WORK INSTRUCTIONS
Working through the data below, reproduce word for word the line with "The width and" and every line after it, both ends included, and omit the pictures.

[Screenshot grounding data]
####
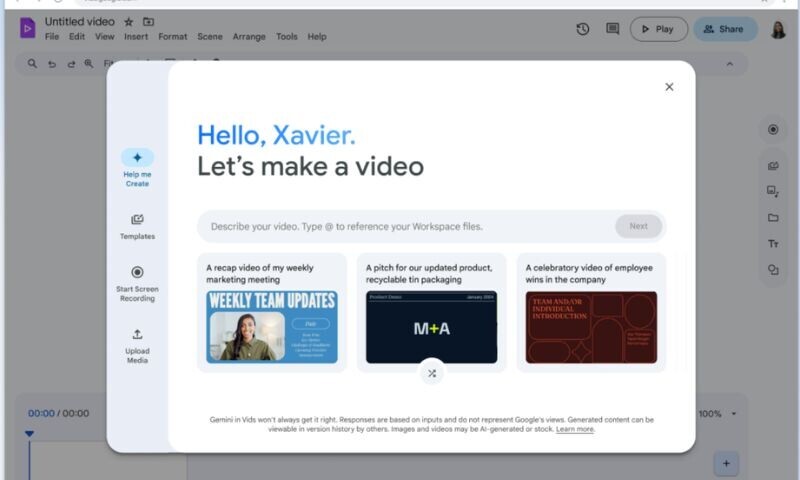
Task: Click Start Screen Recording icon
Action: pos(137,273)
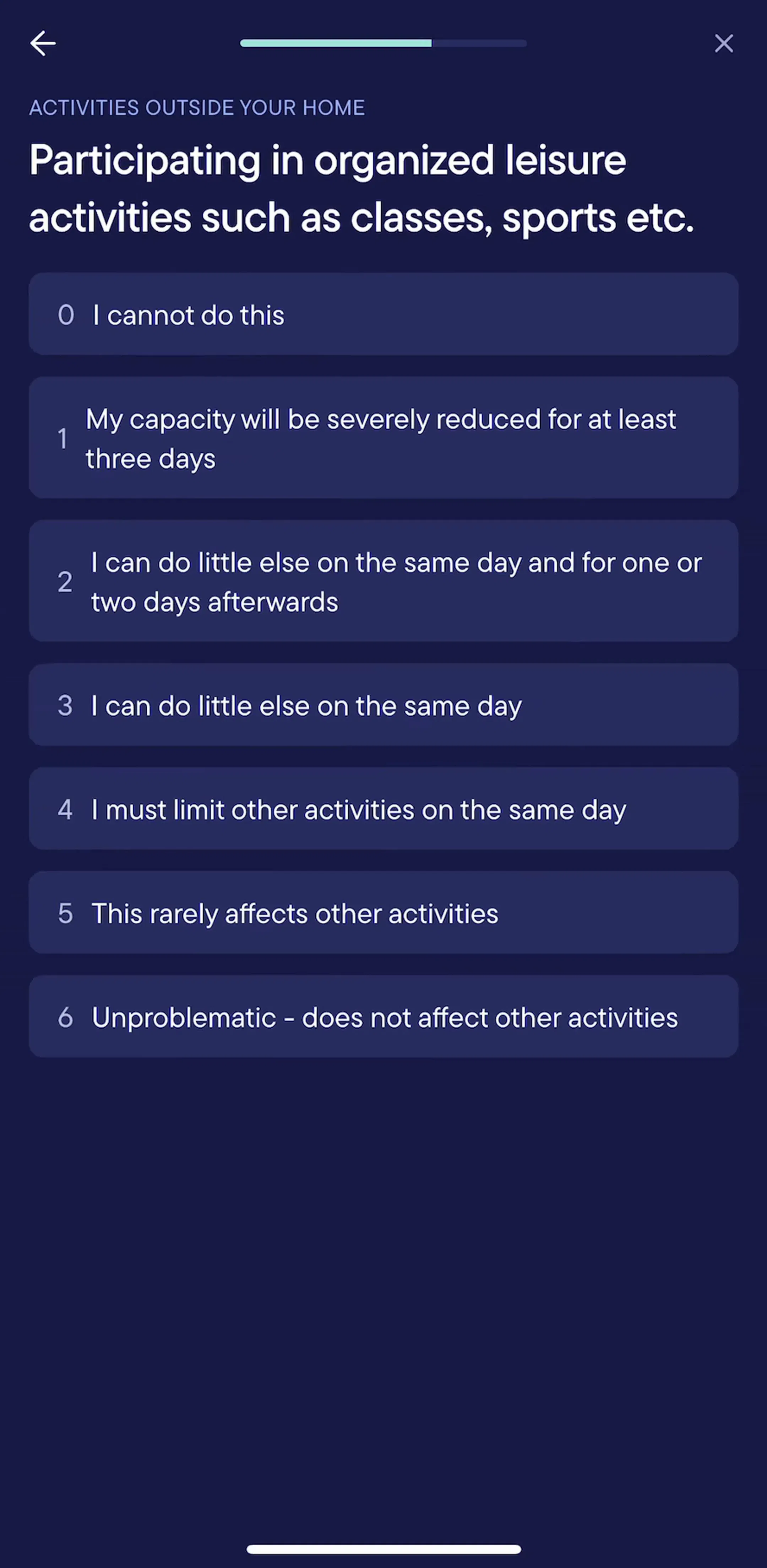Image resolution: width=767 pixels, height=1568 pixels.
Task: Pick "little else on the same day and for one or two days afterwards"
Action: pyautogui.click(x=383, y=581)
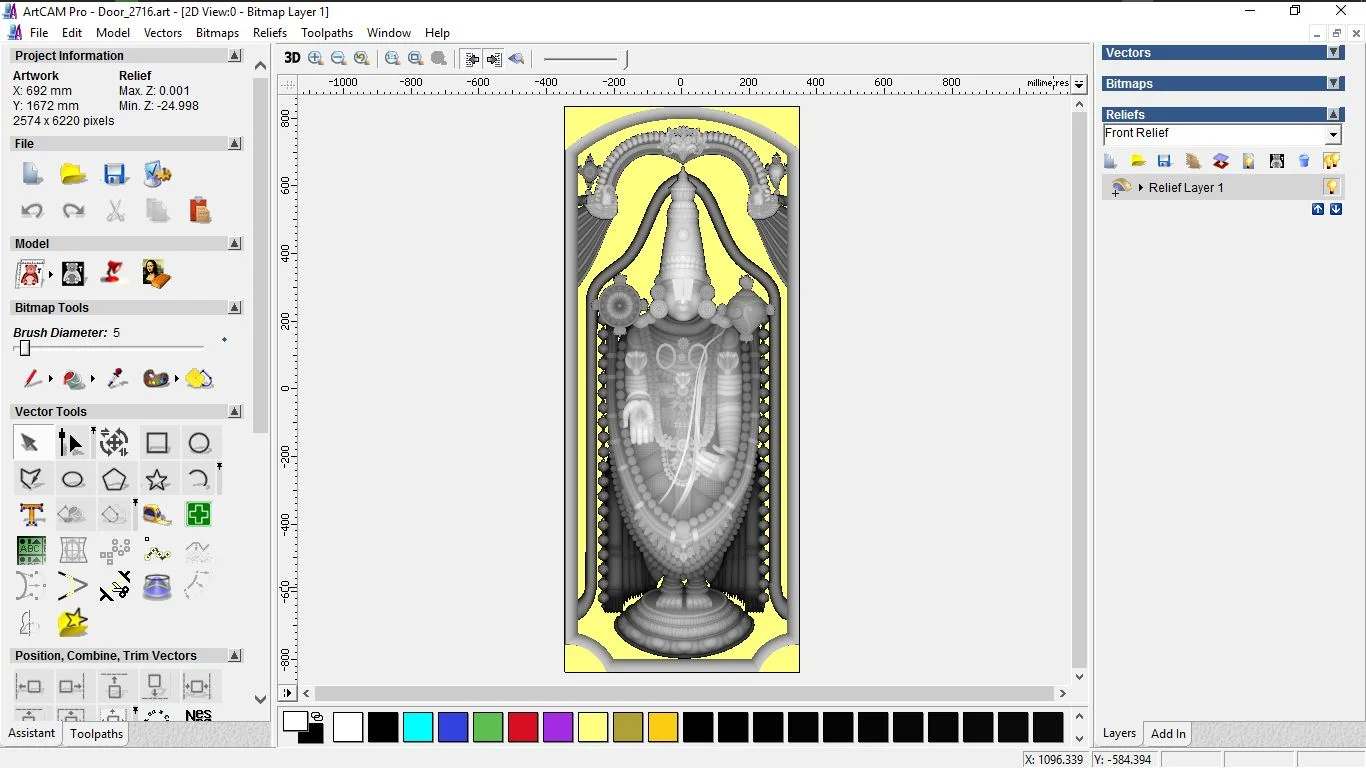Click the Zoom In magnifier tool
1366x768 pixels.
[316, 58]
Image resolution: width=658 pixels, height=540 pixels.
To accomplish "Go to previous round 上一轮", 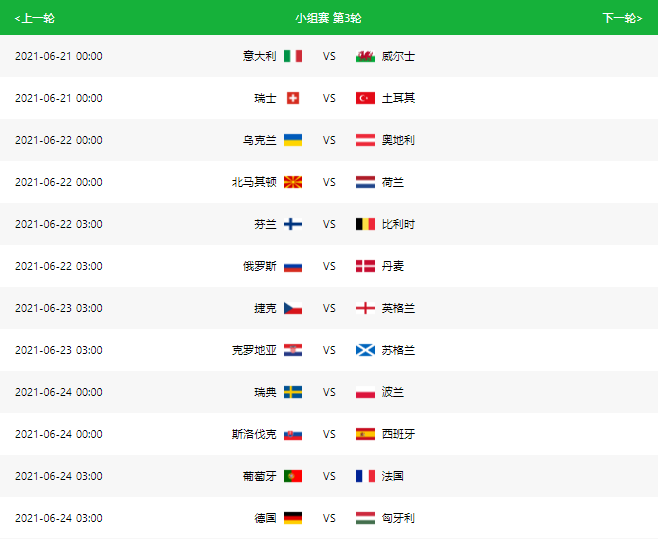I will point(34,18).
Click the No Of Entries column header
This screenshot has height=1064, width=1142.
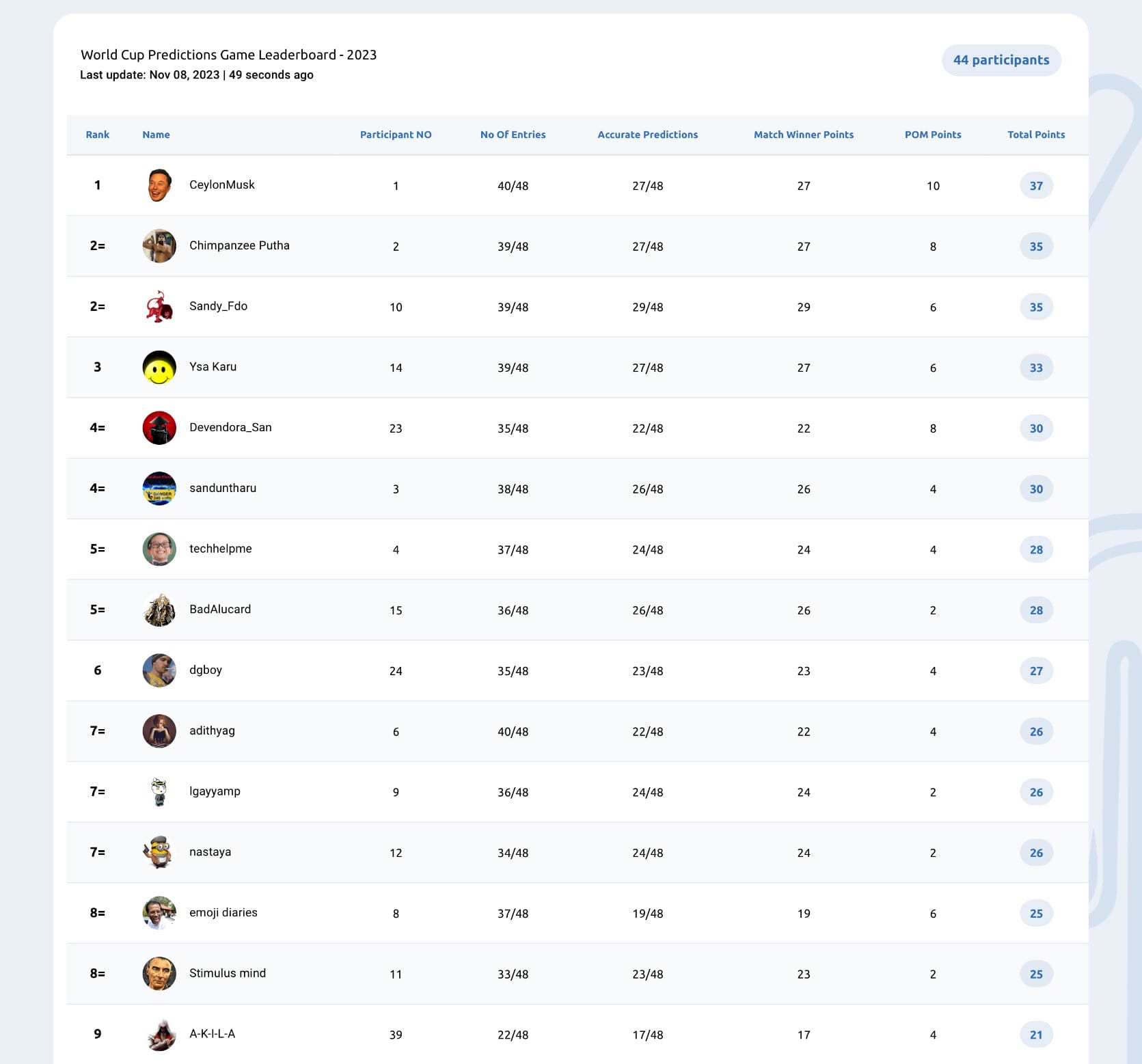(x=513, y=135)
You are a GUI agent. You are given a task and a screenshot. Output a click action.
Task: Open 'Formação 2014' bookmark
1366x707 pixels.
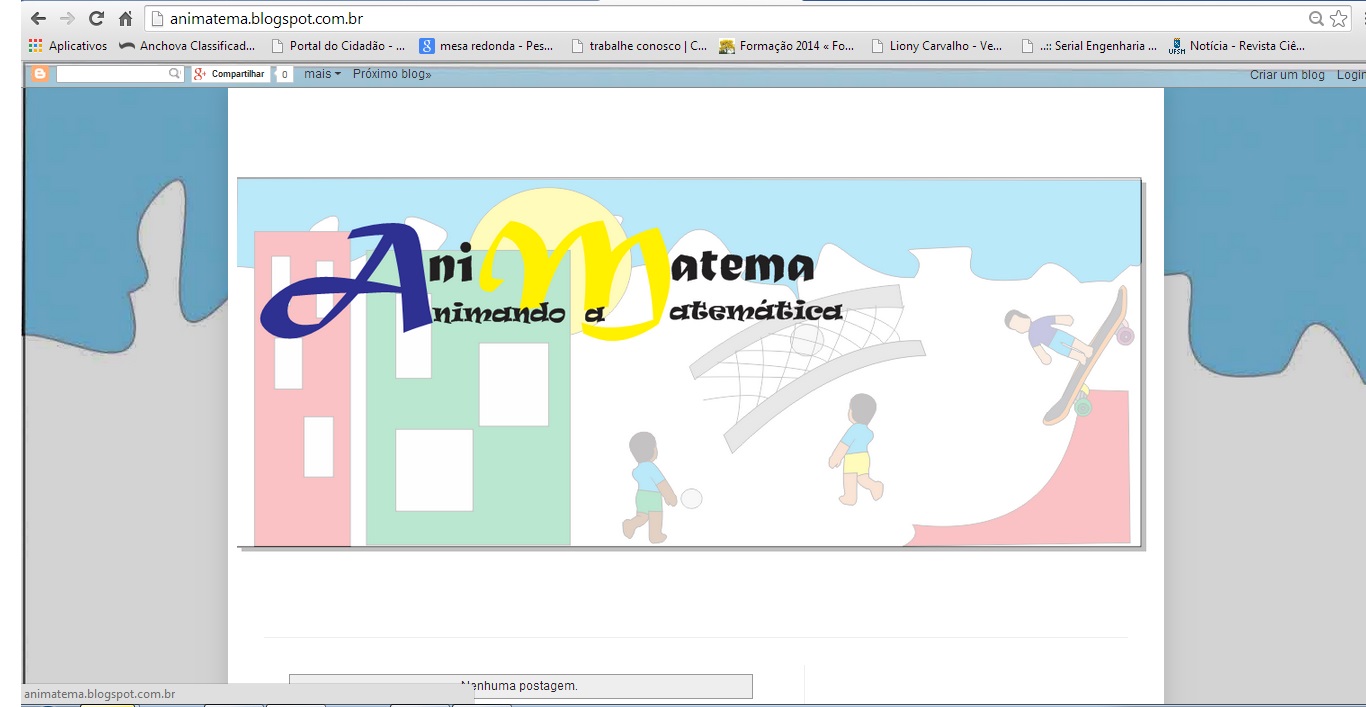787,46
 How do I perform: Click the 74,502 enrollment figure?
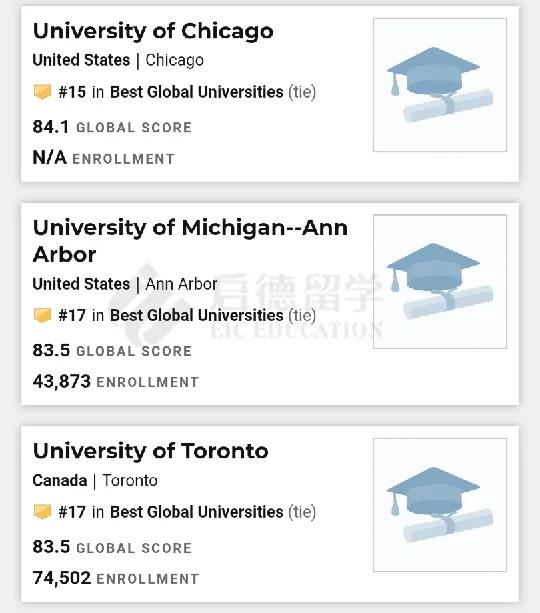62,578
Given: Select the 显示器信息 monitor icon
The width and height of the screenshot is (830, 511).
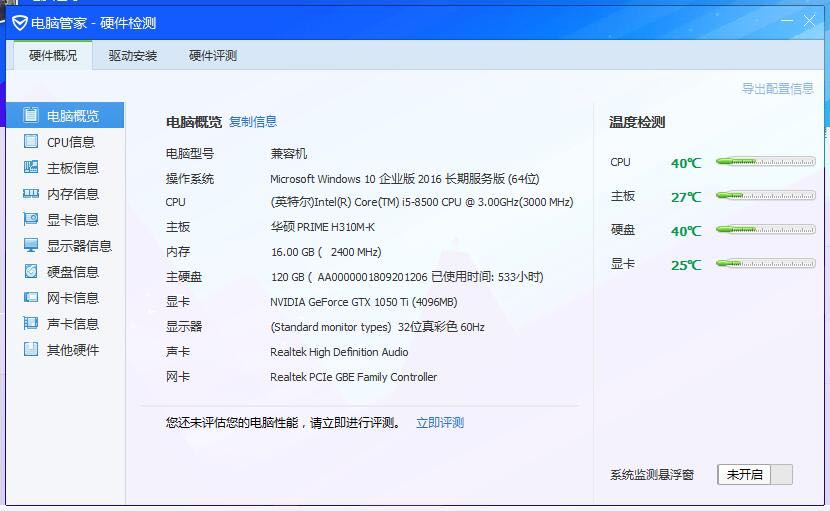Looking at the screenshot, I should (31, 245).
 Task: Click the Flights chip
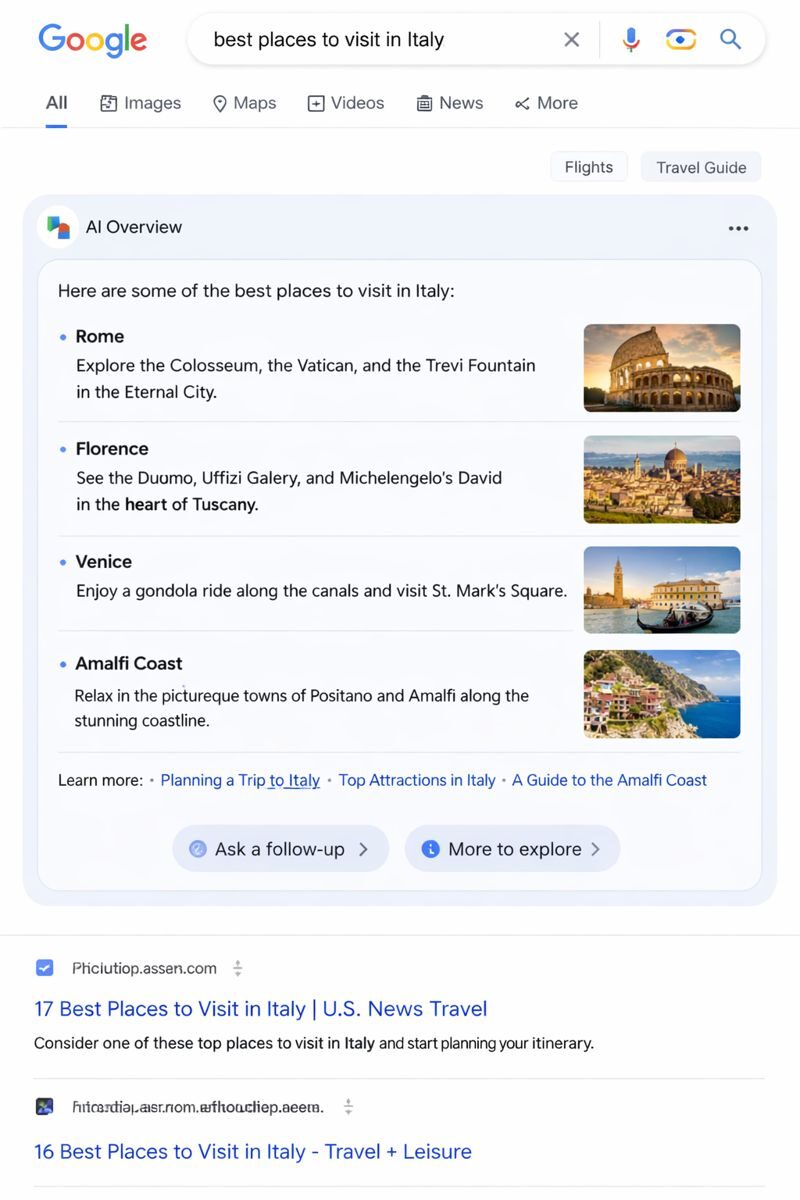(x=588, y=167)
####
RESULT
The width and height of the screenshot is (830, 511).
Looking at the screenshot, I should (31, 245).
 Task: Click the Flights chip
(x=588, y=167)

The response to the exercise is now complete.